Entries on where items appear
* start *
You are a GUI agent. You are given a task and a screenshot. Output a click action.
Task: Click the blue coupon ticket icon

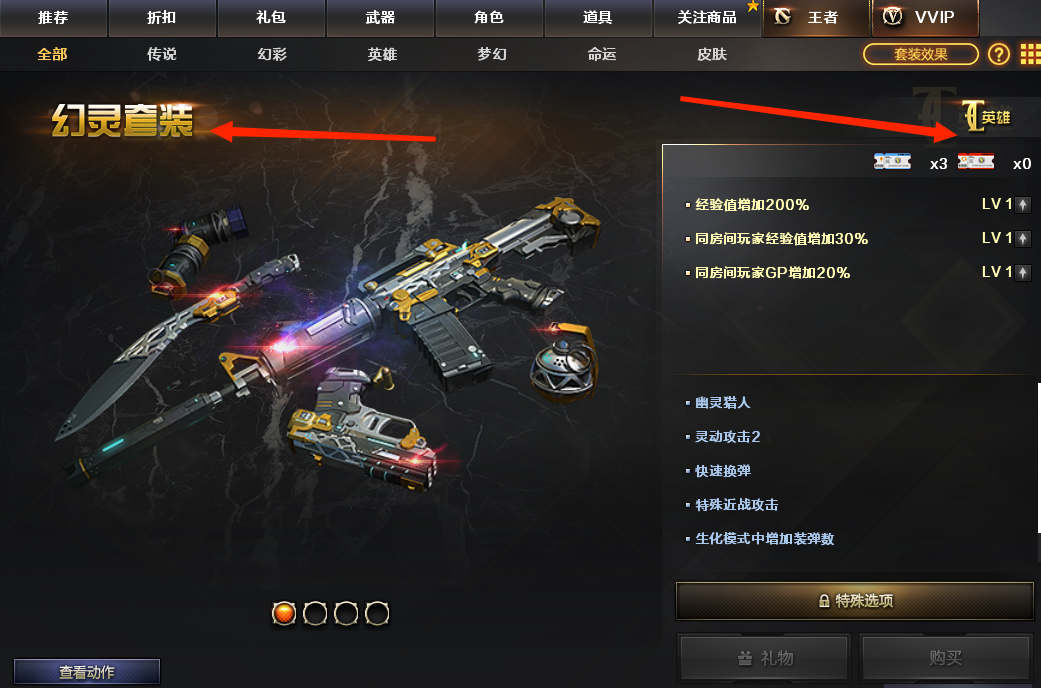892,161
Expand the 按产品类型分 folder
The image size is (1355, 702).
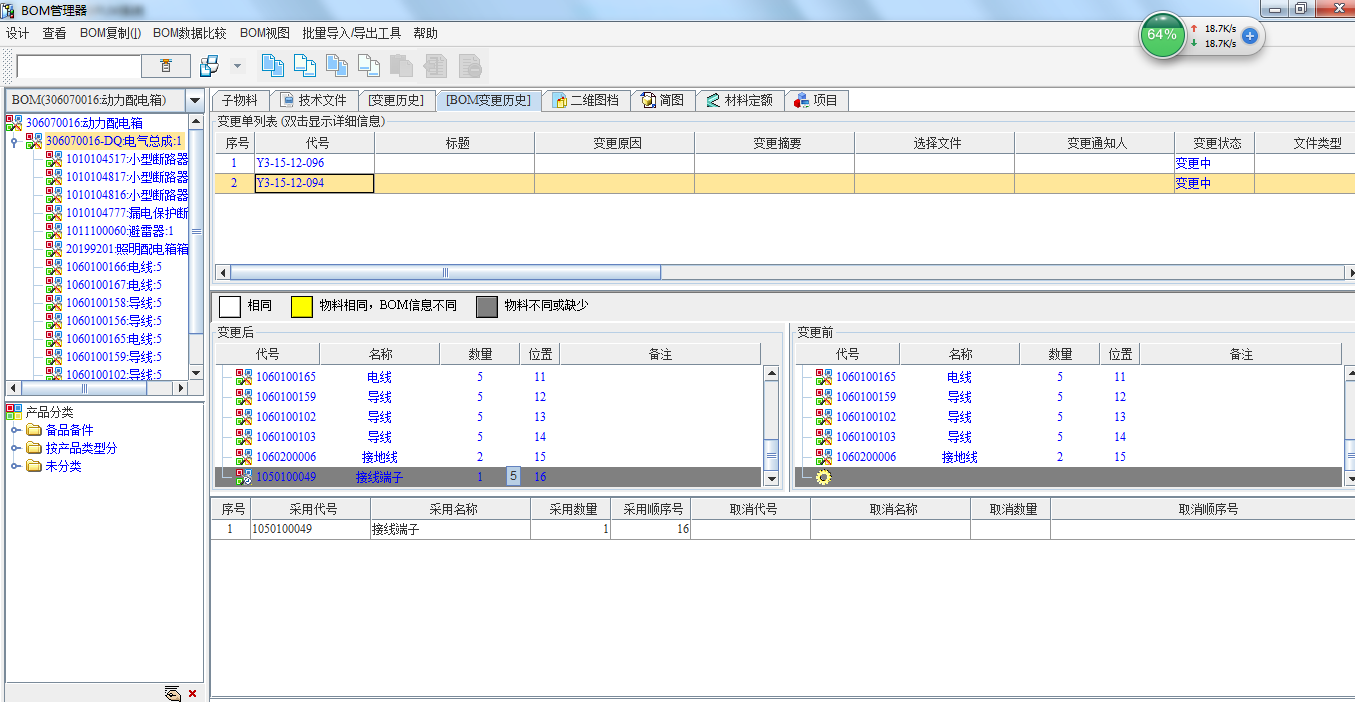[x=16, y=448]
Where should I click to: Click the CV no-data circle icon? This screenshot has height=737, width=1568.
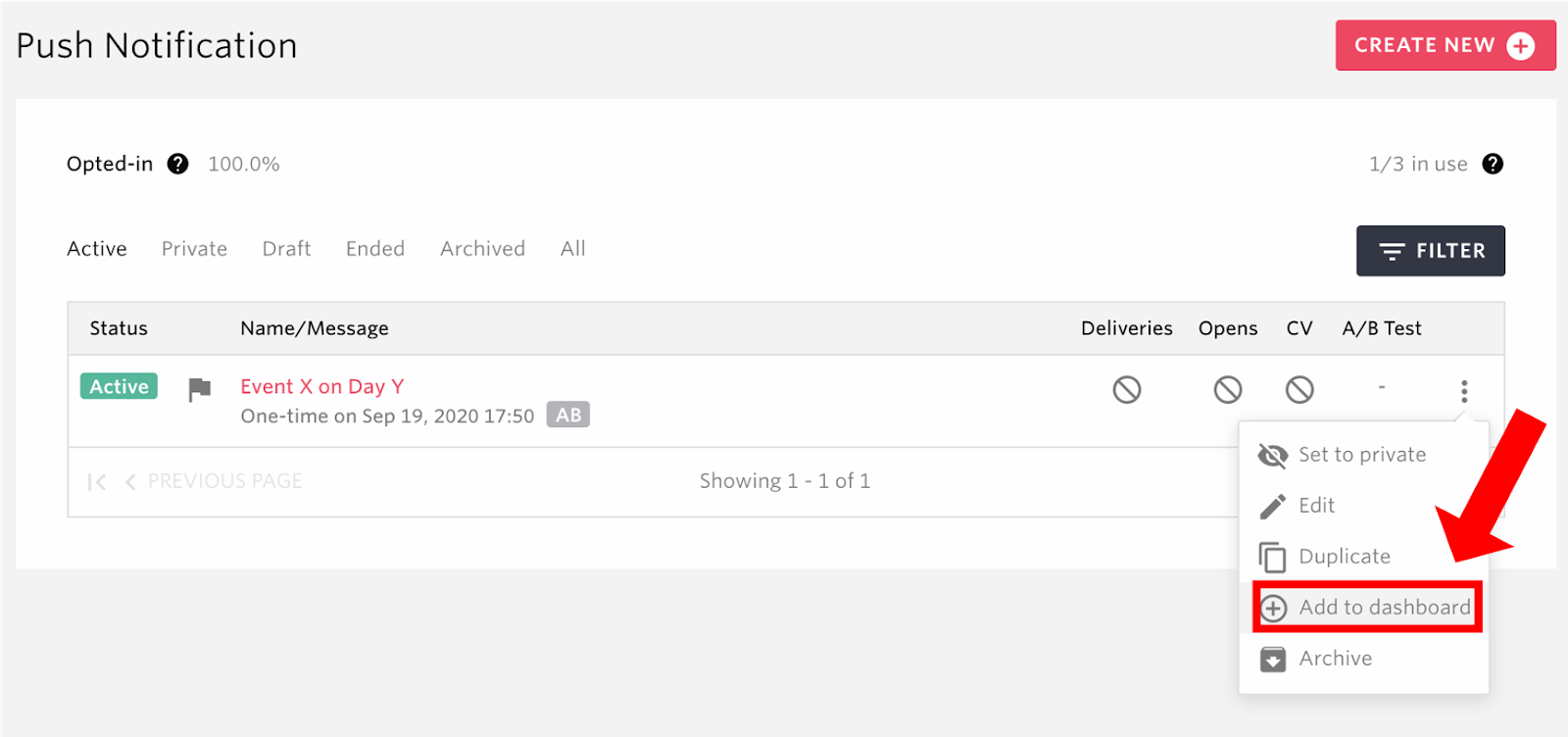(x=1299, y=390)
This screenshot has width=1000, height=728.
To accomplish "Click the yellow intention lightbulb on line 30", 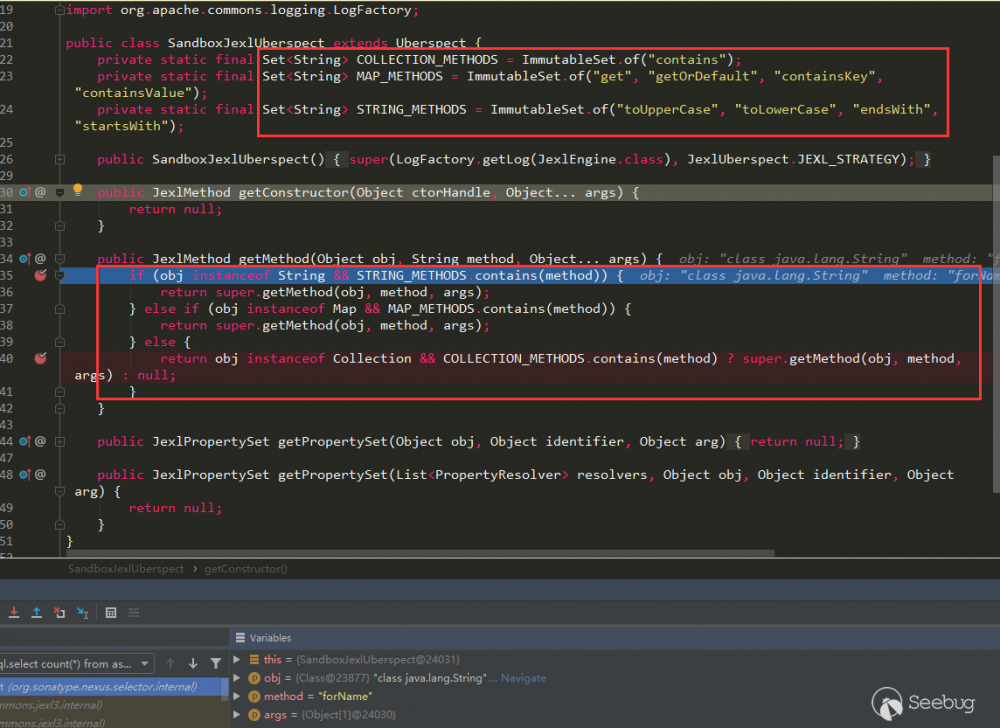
* end *
## WHAT THIS TASK INVOLVES
Retype the entries word for word, starting at the line containing "This screenshot has width=1000, height=728." and continuing through the final line of the entries. Omit the pictures from your copy.

## TASK SOLUTION
This screenshot has width=1000, height=728.
To accomplish "Click the yellow intention lightbulb on line 30", 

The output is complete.